The smile faltered here and there: as each member of the Losers’ Club - Bill, Beverly, Richie, Mike, Stan, Eddie, and Ben - individually encountered It in some form or another, as Henry Bowers (Nicholas Hamilton) and his gang of thugs tormented Ben Hanscom (Jeremy Ray Taylor), and especially as the Losers had a falling out after battling an erratic, Pennywise in the house on Neibolt Street. Life is hard for a kid, and Shane connected with all of those trials that Stephen King distilled though monsters and mayhem in a small town.

But the smile widened, as well: during the wildly entertaining rock fight between Bowers & Co. and the Losers, Shane, like the whooping and hollering crowd around him, laughed and clapped and cheered with every projectile that struck a bully’s forehead. Every barbed taunt launched by Richie “Trashmouth” Tozier landed with my 4th grader, who (as any eavesdropping parent can attest to) exchanged the same profanity-laced insults with his own friends when the coast seemed clear.

In our home there’s a staunch “no talking” rule during movies, so my son’s commentary during IT was limited to one hushed statement. As the Losers regroup after the showdown at the Neibolt Street house, Shane leaned towards me and whispered, “They’ll beat Pennywise, but only together.” This kid had seen enough monster movies with child protagonists to know two things: the grownups are useless, and there’s power in love and friendship. It’s evident in a couple of his favorite such films: Silver Bullet and The Monster Squad both feature youths grappling with maturation and monsters with the same combination of fear and bravery. So when the Losers ventured underground (knowing It lurked thereabouts) in search of their friend, he nodded solemnly. When Richie Tozier spit out the climactic line, “Welcome to The Losers’ Club, asshole,” Shane clapped and shouted his approval in unison with the audience. The end credits had barely begun to roll when he turned to me and begged to see it again the following weekend. That communal energy followed him all the way home where he Facetimed his friends and sung the praises of “the scariest movie ever” that starred a group of kids “just like us.”
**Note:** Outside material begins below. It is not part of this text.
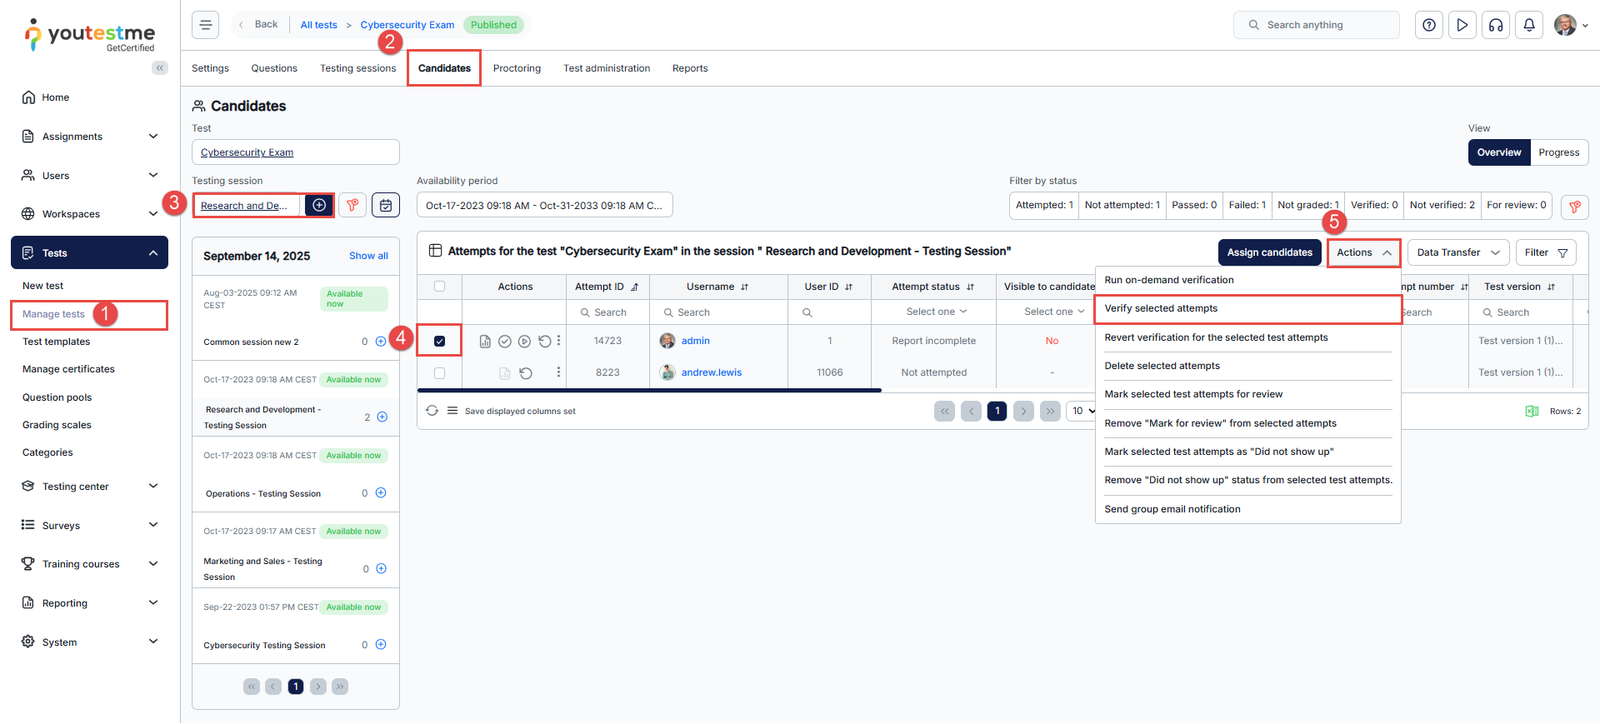Switch to the Progress view
The height and width of the screenshot is (724, 1600).
coord(1558,153)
It’s within this context that Shane steps towards the pipe on any given Friday afternoon at the park, armed with an updated knowledge (and fear) of Pennywise the Dancing Clown. This villain leaps and lunges with inhuman strength and speed, giggling as he opens his gaping maw to feed on kids just like him. Inching towards his own possible death, Shane braces himself. That’s when, like any other day when the kids get together, the power of friendship comes to the rescue. Nathan suddenly grabs Shane’s shoulders and yanks him backwards while shouting, “Saved your life!” Just as he did for the entire 135 minute runtime of IT, he screams and laughs. Like many horror fans, the boy lives for the thrills and really can “handle it”. A spirited chase ensues, and the kids live to fight their battles another day.